■ Activity ■
Repeat word for word, please, only the lines from the one that includes "Given: Open the USDT currency selector" through the final line of the data.

(Records contained in a dataset)
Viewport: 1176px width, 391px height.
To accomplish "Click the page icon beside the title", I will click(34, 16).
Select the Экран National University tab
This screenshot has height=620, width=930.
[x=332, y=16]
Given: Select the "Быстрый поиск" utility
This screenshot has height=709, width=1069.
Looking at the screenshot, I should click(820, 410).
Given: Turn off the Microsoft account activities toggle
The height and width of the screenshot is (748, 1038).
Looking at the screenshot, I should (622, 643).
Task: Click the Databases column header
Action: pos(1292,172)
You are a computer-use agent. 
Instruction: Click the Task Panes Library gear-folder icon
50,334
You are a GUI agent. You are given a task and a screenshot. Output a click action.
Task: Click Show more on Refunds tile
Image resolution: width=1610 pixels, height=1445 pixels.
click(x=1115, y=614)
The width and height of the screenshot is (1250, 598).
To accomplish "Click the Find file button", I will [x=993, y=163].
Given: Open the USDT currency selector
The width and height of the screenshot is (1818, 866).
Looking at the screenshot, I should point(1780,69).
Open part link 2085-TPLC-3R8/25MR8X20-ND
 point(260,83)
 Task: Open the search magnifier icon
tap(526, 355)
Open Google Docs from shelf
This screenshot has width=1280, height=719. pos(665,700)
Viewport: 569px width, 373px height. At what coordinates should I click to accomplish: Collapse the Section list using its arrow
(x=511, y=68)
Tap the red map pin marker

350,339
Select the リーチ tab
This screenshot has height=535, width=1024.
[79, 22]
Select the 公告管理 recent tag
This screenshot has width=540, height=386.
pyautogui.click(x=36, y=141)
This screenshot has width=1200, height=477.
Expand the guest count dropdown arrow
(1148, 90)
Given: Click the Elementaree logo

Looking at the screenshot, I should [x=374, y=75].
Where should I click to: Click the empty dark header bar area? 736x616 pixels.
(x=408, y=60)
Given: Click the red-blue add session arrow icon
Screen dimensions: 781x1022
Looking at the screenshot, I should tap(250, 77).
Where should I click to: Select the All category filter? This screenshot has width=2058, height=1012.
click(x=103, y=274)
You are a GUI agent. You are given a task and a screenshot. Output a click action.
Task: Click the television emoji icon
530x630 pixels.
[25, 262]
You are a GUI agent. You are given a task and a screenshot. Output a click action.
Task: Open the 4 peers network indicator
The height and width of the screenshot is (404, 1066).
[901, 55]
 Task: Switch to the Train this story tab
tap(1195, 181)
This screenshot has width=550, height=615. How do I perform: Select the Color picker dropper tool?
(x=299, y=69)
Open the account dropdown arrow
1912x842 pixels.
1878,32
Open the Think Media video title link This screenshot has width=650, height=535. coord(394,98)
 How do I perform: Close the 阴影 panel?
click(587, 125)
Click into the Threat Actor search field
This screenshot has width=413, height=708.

■ Result for this exercise ■
Given: Open the USDT currency selector
The width and height of the screenshot is (1818, 866).
Looking at the screenshot, I should point(1780,69).
Open part link 2085-TPLC-3R8/25MR8X20-ND
 point(260,83)
 Task: Open the search magnifier icon
tap(526, 355)
Open Google Docs from shelf
This screenshot has width=1280, height=719. pos(665,700)
Viewport: 569px width, 373px height. At what coordinates should I click to accomplish: Collapse the Section list using its arrow
(x=511, y=68)
Tap the red map pin marker

350,339
Select the リーチ tab
This screenshot has height=535, width=1024.
[79, 22]
Select the 公告管理 recent tag
This screenshot has width=540, height=386.
pyautogui.click(x=36, y=141)
This screenshot has width=1200, height=477.
Expand the guest count dropdown arrow
(1148, 90)
Given: Click the Elementaree logo

Looking at the screenshot, I should [x=374, y=75].
Where should I click to: Click the empty dark header bar area? 736x616 pixels.
(x=408, y=60)
Given: Click the red-blue add session arrow icon
Screen dimensions: 781x1022
Looking at the screenshot, I should tap(250, 77).
Where should I click to: Select the All category filter? This screenshot has width=2058, height=1012.
click(x=103, y=274)
You are a GUI agent. You are given a task and a screenshot. Output a click action.
Task: Click the television emoji icon
530x630 pixels.
[25, 262]
You are a GUI agent. You are given a task and a screenshot. Output a click action.
Task: Open the 4 peers network indicator
The height and width of the screenshot is (404, 1066).
[901, 55]
 Task: Switch to the Train this story tab
tap(1195, 181)
This screenshot has width=550, height=615. How do I perform: Select the Color picker dropper tool?
(x=299, y=69)
Open the account dropdown arrow
1912x842 pixels.
1878,32
Open the Think Media video title link This screenshot has width=650, height=535. coord(394,98)
 How do I perform: Close the 阴影 panel?
click(587, 125)
Click into the Threat Actor search field
This screenshot has width=413, height=708.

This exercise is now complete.